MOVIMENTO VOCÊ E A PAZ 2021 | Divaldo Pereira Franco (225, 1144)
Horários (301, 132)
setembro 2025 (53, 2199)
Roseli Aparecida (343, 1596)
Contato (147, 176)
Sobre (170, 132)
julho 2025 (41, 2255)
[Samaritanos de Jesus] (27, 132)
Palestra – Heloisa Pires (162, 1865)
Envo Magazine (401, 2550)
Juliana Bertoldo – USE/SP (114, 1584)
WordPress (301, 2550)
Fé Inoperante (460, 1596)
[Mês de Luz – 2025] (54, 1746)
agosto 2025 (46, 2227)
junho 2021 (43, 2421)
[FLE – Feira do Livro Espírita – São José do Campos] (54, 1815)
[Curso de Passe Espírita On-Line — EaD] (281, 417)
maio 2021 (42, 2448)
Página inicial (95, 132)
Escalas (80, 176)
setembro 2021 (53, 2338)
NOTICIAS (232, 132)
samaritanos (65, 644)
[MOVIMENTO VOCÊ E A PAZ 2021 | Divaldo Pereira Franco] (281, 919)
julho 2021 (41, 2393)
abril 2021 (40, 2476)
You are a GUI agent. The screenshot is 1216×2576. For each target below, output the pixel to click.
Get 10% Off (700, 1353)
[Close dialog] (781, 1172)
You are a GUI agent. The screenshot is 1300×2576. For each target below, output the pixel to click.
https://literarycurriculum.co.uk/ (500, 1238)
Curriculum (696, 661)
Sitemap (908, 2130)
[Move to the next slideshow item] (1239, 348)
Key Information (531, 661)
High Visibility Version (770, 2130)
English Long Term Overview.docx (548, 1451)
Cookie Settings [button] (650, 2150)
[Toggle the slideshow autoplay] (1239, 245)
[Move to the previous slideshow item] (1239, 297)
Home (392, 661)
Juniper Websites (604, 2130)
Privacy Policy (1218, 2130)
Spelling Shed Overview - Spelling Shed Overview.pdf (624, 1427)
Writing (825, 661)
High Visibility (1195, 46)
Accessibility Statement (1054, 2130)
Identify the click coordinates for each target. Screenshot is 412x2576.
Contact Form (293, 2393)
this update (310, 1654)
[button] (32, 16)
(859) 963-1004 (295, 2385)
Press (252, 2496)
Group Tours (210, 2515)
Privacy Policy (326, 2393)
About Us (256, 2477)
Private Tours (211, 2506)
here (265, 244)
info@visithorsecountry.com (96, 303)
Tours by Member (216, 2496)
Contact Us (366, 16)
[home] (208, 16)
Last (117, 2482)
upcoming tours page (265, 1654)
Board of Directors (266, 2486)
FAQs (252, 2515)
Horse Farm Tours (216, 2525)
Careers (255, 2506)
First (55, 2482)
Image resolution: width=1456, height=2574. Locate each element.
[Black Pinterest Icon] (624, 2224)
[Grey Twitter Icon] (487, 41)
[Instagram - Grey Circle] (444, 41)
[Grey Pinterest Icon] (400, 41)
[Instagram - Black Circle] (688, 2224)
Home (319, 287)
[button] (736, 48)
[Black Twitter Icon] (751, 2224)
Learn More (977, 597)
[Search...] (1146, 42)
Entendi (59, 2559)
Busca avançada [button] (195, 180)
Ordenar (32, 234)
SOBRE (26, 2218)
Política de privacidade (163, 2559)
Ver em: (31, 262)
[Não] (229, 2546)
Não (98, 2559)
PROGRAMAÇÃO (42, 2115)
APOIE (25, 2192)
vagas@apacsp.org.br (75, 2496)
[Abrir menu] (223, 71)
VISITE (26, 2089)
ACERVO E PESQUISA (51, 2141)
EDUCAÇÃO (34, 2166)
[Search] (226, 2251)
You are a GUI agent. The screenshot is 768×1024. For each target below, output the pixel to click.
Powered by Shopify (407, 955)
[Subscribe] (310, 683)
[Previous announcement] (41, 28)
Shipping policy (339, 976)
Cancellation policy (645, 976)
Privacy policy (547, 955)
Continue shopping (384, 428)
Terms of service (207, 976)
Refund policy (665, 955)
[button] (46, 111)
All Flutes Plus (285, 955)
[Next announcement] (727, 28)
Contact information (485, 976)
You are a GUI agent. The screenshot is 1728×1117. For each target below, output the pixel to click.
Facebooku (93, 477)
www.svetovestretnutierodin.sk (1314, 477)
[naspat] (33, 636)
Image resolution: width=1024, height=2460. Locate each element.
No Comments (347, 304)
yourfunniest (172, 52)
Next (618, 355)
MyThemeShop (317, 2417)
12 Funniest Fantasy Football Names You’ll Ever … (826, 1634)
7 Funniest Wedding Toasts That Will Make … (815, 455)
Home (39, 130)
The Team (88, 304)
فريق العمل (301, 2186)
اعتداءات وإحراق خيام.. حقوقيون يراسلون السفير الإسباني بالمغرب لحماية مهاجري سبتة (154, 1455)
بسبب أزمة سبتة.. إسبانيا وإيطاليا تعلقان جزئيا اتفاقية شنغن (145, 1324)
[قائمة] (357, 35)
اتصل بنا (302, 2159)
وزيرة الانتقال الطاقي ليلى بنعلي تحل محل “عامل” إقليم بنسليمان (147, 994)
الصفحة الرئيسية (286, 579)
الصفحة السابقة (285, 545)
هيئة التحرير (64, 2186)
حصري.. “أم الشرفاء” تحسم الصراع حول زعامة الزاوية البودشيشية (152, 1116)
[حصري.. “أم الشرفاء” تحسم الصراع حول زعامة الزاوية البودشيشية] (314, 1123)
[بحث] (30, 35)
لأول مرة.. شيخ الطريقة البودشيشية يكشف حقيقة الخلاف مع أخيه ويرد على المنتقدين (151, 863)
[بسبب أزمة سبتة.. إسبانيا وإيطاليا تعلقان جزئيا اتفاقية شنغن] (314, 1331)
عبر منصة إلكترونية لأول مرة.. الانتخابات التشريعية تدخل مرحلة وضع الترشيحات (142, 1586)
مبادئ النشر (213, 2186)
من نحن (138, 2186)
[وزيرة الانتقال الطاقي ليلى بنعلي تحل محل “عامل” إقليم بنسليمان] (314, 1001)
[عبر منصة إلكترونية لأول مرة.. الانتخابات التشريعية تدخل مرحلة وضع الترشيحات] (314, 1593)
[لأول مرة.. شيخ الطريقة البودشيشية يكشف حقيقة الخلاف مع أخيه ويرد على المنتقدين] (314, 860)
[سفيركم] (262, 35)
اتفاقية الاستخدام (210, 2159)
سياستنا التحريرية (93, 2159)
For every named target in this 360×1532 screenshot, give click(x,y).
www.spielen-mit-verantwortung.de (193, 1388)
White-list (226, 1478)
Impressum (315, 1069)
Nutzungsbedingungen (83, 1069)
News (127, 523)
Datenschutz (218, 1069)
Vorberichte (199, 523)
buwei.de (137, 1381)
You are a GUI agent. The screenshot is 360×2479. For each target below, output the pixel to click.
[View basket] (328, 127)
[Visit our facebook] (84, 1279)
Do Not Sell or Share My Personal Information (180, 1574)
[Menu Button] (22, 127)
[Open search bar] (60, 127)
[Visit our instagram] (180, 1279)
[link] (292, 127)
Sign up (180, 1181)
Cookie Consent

● ● ● ● ●

ACTION ITEM. Each entry shown above should be copied out exactly.

TASK ANSWER.
MOVIMENTO VOCÊ E A PAZ 2021 | Divaldo Pereira Franco (225, 1144)
Horários (301, 132)
setembro 2025 (53, 2199)
Roseli Aparecida (343, 1596)
Contato (147, 176)
Sobre (170, 132)
julho 2025 (41, 2255)
[Samaritanos de Jesus] (27, 132)
Palestra – Heloisa Pires (162, 1865)
Envo Magazine (401, 2550)
Juliana Bertoldo – USE/SP (114, 1584)
WordPress (301, 2550)
Fé Inoperante (460, 1596)
[Mês de Luz – 2025] (54, 1746)
agosto 2025 (46, 2227)
junho 2021 (43, 2421)
[FLE – Feira do Livro Espírita – São José do Campos] (54, 1815)
[Curso de Passe Espírita On-Line — EaD] (281, 417)
maio 2021 (42, 2448)
Página inicial (95, 132)
Escalas (80, 176)
setembro 2021 (53, 2338)
NOTICIAS (232, 132)
samaritanos (65, 644)
[MOVIMENTO VOCÊ E A PAZ 2021 | Divaldo Pereira Franco] (281, 919)
julho 2021 (41, 2393)
abril 2021 (40, 2476)
You are a GUI agent. The screenshot is 1216×2576. For each target below, output the pixel to click.
Get 10% Off (700, 1353)
[Close dialog] (781, 1172)
You are a GUI agent. The screenshot is 1300×2576. For each target below, output the pixel to click.
https://literarycurriculum.co.uk/ (500, 1238)
Curriculum (696, 661)
Sitemap (908, 2130)
[Move to the next slideshow item] (1239, 348)
Key Information (531, 661)
High Visibility Version (770, 2130)
English Long Term Overview.docx (548, 1451)
Cookie Settings [button] (650, 2150)
[Toggle the slideshow autoplay] (1239, 245)
[Move to the previous slideshow item] (1239, 297)
Home (392, 661)
Juniper Websites (604, 2130)
Privacy Policy (1218, 2130)
Spelling Shed Overview - Spelling Shed Overview.pdf (624, 1427)
Writing (825, 661)
High Visibility (1195, 46)
Accessibility Statement (1054, 2130)
Identify the click coordinates for each target. Screenshot is 412x2576.
Contact Form (293, 2393)
this update (310, 1654)
[button] (32, 16)
(859) 963-1004 (295, 2385)
Press (252, 2496)
Group Tours (210, 2515)
Privacy Policy (326, 2393)
About Us (256, 2477)
Private Tours (211, 2506)
here (265, 244)
info@visithorsecountry.com (96, 303)
Tours by Member (216, 2496)
Contact Us (366, 16)
[home] (208, 16)
Last (117, 2482)
upcoming tours page (265, 1654)
Board of Directors (266, 2486)
FAQs (252, 2515)
Horse Farm Tours (216, 2525)
Careers (255, 2506)
First (55, 2482)
Image resolution: width=1456, height=2574. Locate each element.
[Black Pinterest Icon] (624, 2224)
[Grey Twitter Icon] (487, 41)
[Instagram - Grey Circle] (444, 41)
[Grey Pinterest Icon] (400, 41)
[Instagram - Black Circle] (688, 2224)
Home (319, 287)
[button] (736, 48)
[Black Twitter Icon] (751, 2224)
Learn More (977, 597)
[Search...] (1146, 42)
Entendi (59, 2559)
Busca avançada [button] (195, 180)
Ordenar (32, 234)
SOBRE (26, 2218)
Política de privacidade (163, 2559)
Ver em: (31, 262)
[Não] (229, 2546)
Não (98, 2559)
PROGRAMAÇÃO (42, 2115)
APOIE (25, 2192)
vagas@apacsp.org.br (75, 2496)
[Abrir menu] (223, 71)
VISITE (26, 2089)
ACERVO E PESQUISA (51, 2141)
EDUCAÇÃO (34, 2166)
[Search] (226, 2251)
You are a GUI agent. The screenshot is 768×1024. For each target below, output the pixel to click.
Powered by Shopify (407, 955)
[Subscribe] (310, 683)
[Previous announcement] (41, 28)
Shipping policy (339, 976)
Cancellation policy (645, 976)
Privacy policy (547, 955)
Continue shopping (384, 428)
Terms of service (207, 976)
Refund policy (665, 955)
[button] (46, 111)
All Flutes Plus (285, 955)
[Next announcement] (727, 28)
Contact information (485, 976)
You are a GUI agent. The screenshot is 1728×1117. For each target below, output the pixel to click.
Facebooku (93, 477)
www.svetovestretnutierodin.sk (1314, 477)
[naspat] (33, 636)
Image resolution: width=1024, height=2460. Locate each element.
No Comments (347, 304)
yourfunniest (172, 52)
Next (618, 355)
MyThemeShop (317, 2417)
12 Funniest Fantasy Football Names You’ll Ever … (826, 1634)
7 Funniest Wedding Toasts That Will Make … (815, 455)
Home (39, 130)
The Team (88, 304)
فريق العمل (301, 2186)
اعتداءات وإحراق خيام.. حقوقيون يراسلون السفير الإسباني بالمغرب لحماية مهاجري سبتة (154, 1455)
بسبب أزمة سبتة.. إسبانيا وإيطاليا تعلقان جزئيا اتفاقية شنغن (145, 1324)
[قائمة] (357, 35)
اتصل بنا (302, 2159)
وزيرة الانتقال الطاقي ليلى بنعلي تحل محل “عامل” إقليم بنسليمان (147, 994)
الصفحة الرئيسية (286, 579)
الصفحة السابقة (285, 545)
هيئة التحرير (64, 2186)
حصري.. “أم الشرفاء” تحسم الصراع حول زعامة الزاوية البودشيشية (152, 1116)
[حصري.. “أم الشرفاء” تحسم الصراع حول زعامة الزاوية البودشيشية] (314, 1123)
[بحث] (30, 35)
لأول مرة.. شيخ الطريقة البودشيشية يكشف حقيقة الخلاف مع أخيه ويرد على المنتقدين (151, 863)
[بسبب أزمة سبتة.. إسبانيا وإيطاليا تعلقان جزئيا اتفاقية شنغن] (314, 1331)
عبر منصة إلكترونية لأول مرة.. الانتخابات التشريعية تدخل مرحلة وضع الترشيحات (142, 1586)
مبادئ النشر (213, 2186)
من نحن (138, 2186)
[وزيرة الانتقال الطاقي ليلى بنعلي تحل محل “عامل” إقليم بنسليمان] (314, 1001)
[عبر منصة إلكترونية لأول مرة.. الانتخابات التشريعية تدخل مرحلة وضع الترشيحات] (314, 1593)
[لأول مرة.. شيخ الطريقة البودشيشية يكشف حقيقة الخلاف مع أخيه ويرد على المنتقدين] (314, 860)
[سفيركم] (262, 35)
اتفاقية الاستخدام (210, 2159)
سياستنا التحريرية (93, 2159)
For every named target in this 360×1532 screenshot, give click(x,y).
www.spielen-mit-verantwortung.de (193, 1388)
White-list (226, 1478)
Impressum (315, 1069)
Nutzungsbedingungen (83, 1069)
News (127, 523)
Datenschutz (218, 1069)
Vorberichte (199, 523)
buwei.de (137, 1381)
You are a GUI agent. The screenshot is 360×2479. For each target below, output the pixel to click.
[View basket] (328, 127)
[Visit our facebook] (84, 1279)
Do Not Sell or Share My Personal Information (180, 1574)
[Menu Button] (22, 127)
[Open search bar] (60, 127)
[Visit our instagram] (180, 1279)
[link] (292, 127)
Sign up (180, 1181)
Cookie Consent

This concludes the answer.